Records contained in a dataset
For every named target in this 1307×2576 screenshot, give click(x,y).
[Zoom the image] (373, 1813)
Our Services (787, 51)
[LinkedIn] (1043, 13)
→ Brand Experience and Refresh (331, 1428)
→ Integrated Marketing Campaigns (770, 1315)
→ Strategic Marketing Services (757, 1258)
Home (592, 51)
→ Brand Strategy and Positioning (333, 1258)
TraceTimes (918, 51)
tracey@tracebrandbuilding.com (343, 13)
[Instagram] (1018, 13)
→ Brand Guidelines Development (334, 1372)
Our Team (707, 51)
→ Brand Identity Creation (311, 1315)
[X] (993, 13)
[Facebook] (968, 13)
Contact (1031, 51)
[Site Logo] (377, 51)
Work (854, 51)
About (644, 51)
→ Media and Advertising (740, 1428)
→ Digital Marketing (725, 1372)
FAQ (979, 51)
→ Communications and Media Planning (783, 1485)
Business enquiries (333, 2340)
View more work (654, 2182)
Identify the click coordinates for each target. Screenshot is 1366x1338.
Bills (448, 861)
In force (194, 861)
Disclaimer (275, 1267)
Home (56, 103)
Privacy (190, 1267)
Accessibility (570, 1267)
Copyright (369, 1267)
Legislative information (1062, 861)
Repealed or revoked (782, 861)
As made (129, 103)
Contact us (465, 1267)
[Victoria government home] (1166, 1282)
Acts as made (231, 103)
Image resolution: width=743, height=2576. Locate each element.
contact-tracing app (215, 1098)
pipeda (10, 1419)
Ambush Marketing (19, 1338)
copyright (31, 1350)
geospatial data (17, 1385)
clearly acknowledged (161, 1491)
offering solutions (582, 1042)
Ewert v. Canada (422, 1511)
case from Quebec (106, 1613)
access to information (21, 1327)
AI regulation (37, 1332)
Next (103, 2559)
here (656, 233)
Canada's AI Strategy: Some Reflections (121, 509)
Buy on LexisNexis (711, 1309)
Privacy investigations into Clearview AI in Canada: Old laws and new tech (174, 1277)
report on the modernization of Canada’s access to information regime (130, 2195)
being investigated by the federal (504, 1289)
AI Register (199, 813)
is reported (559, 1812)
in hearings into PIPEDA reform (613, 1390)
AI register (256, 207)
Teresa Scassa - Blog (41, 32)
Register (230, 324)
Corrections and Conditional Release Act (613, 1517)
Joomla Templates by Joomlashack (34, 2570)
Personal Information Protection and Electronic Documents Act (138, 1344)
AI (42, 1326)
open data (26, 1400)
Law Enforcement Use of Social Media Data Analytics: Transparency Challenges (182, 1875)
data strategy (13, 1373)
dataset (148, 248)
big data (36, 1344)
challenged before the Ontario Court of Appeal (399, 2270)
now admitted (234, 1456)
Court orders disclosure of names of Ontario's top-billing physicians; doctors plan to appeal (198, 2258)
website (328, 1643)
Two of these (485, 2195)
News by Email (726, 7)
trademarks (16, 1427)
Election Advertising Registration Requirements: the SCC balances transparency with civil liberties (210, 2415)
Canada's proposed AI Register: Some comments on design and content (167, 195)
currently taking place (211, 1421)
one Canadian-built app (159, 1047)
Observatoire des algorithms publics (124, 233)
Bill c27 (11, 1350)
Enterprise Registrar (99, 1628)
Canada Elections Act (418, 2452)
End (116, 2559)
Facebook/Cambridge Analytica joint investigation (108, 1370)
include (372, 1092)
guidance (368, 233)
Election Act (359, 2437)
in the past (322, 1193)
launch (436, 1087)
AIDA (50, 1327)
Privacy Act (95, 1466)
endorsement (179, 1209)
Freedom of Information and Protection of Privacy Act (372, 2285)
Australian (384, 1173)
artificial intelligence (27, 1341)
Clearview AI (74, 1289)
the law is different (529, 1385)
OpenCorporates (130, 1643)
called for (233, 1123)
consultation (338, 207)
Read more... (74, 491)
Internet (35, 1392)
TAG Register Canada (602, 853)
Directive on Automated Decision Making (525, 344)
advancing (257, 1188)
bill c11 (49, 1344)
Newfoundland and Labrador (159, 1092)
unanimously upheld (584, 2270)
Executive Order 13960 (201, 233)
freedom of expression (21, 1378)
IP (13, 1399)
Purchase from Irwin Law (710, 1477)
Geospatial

Action item —
Out of the data above, give again only the lines starting at the one holding "contact-tracing app (215, 1098)" and ending at the one holding "Facebook/Cambridge Analytica joint", unchanged.

Solution —
contact-tracing app (215, 1098)
pipeda (10, 1419)
Ambush Marketing (19, 1338)
copyright (31, 1350)
geospatial data (17, 1385)
clearly acknowledged (161, 1491)
offering solutions (582, 1042)
Ewert v. Canada (422, 1511)
case from Quebec (106, 1613)
access to information (21, 1327)
AI regulation (37, 1332)
Next (103, 2559)
here (656, 233)
Canada's AI Strategy: Some Reflections (121, 509)
Buy on LexisNexis (711, 1309)
Privacy investigations into Clearview AI in Canada: Old laws and new tech (174, 1277)
report on the modernization of Canada’s access to information regime (130, 2195)
being investigated by the federal (504, 1289)
AI Register (199, 813)
is reported (559, 1812)
in hearings into PIPEDA reform (613, 1390)
AI register (256, 207)
Teresa Scassa - Blog (41, 32)
Register (230, 324)
Corrections and Conditional Release Act (613, 1517)
Joomla Templates by Joomlashack (34, 2570)
Personal Information Protection and Electronic Documents Act (138, 1344)
AI (42, 1326)
open data (26, 1400)
Law Enforcement Use of Social Media Data Analytics: Transparency Challenges (182, 1875)
data strategy (13, 1373)
dataset (148, 248)
big data (36, 1344)
challenged before the Ontario Court of Appeal (399, 2270)
now admitted (234, 1456)
Court orders disclosure of names of Ontario's top-billing physicians; doctors plan to appeal (198, 2258)
website (328, 1643)
Two of these (485, 2195)
News by Email (726, 7)
trademarks (16, 1427)
Election Advertising Registration Requirements: the SCC balances transparency with civil liberties (210, 2415)
Canada's proposed AI Register: Some comments on design and content (167, 195)
currently taking place (211, 1421)
one Canadian-built app (159, 1047)
Observatoire des algorithms publics (124, 233)
Bill c27 (11, 1350)
Enterprise Registrar (99, 1628)
Canada Elections Act (418, 2452)
End (116, 2559)
Facebook/Cambridge Analytica joint investigation (108, 1370)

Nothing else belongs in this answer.